Second, and more importantly, by buying US businesses and other assets with those dollars, they keep the dollar’s value high. Instead of selling goods, which would create jobs and prosperity here at home, we sell pieces of paper that represent a claim on the future of American companies or taxpayers. In effect, those foreign governments are exporting their unemployment to us. And whatever conventional mainstream economists may say, there is no mechanism to push our economies towards an equilibrium that would eliminate our deficit and other countries’ surpluses. As long as surplus countries find other uses for their dollars (and some governments will even hold dollars at zero interest, although most prefer investments like profitable US companies), we can remain in deficit indefinitely.

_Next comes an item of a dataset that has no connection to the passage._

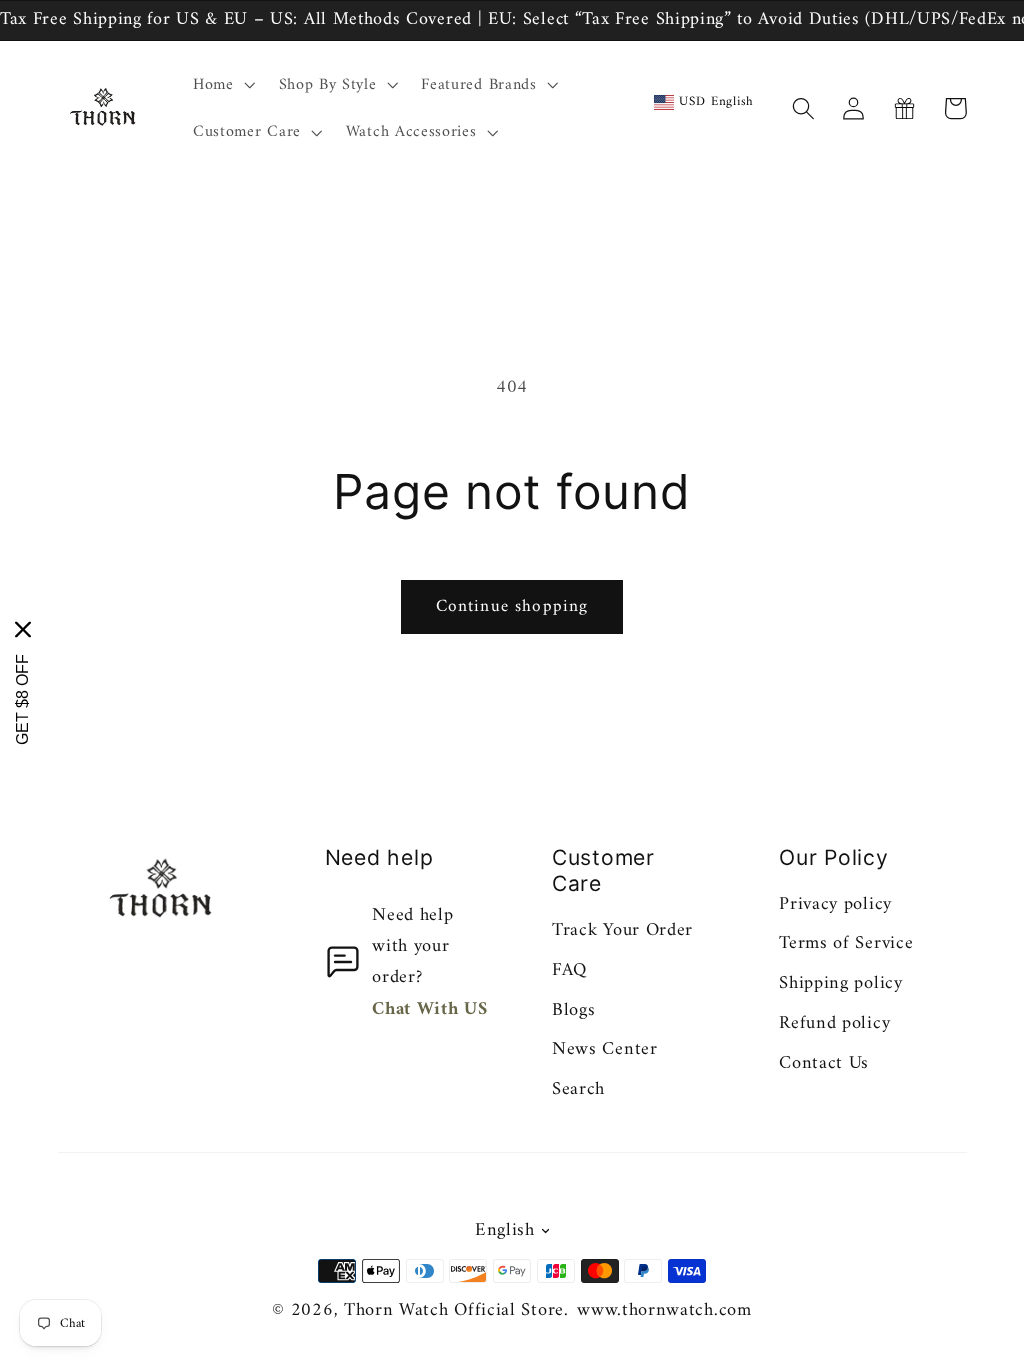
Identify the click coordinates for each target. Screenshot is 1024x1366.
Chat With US (429, 1009)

How significant is this phenomenon? According to United Nations data, last year foreign direct investment into the US totaled $385 billion. That’s about 75 percent of our trade deficit! If instead of buying up US assets, foreigners had spent that money on American goods, it could have wiped out 75 percent of our trade deficit and created at least 1.9 million jobs. (That’s based on rough estimates we published earlier this year that every $1 billion improvement in our trade deficit creates around 5,000 jobs.)

So while it might feel nice to hear that foreigners find American assets desirable, in reality, it is the result of global imbalances, including our problematic trade deficit and excessive surpluses in other countries. They deploy their excess dollars in a way that perpetuates the imbalances, with little or no economic benefit to the US.

China’s argument that the US should let them purchase more assets is exactly the opposite of the direction we ought to go. We need to make it more difficult, not easier, for China to invest its dollars here in the US. We need to use every tool in our arsenal to encourage China to buy more American goods.

Jeff Ferry is research director at the Coalition for a Prosperous America.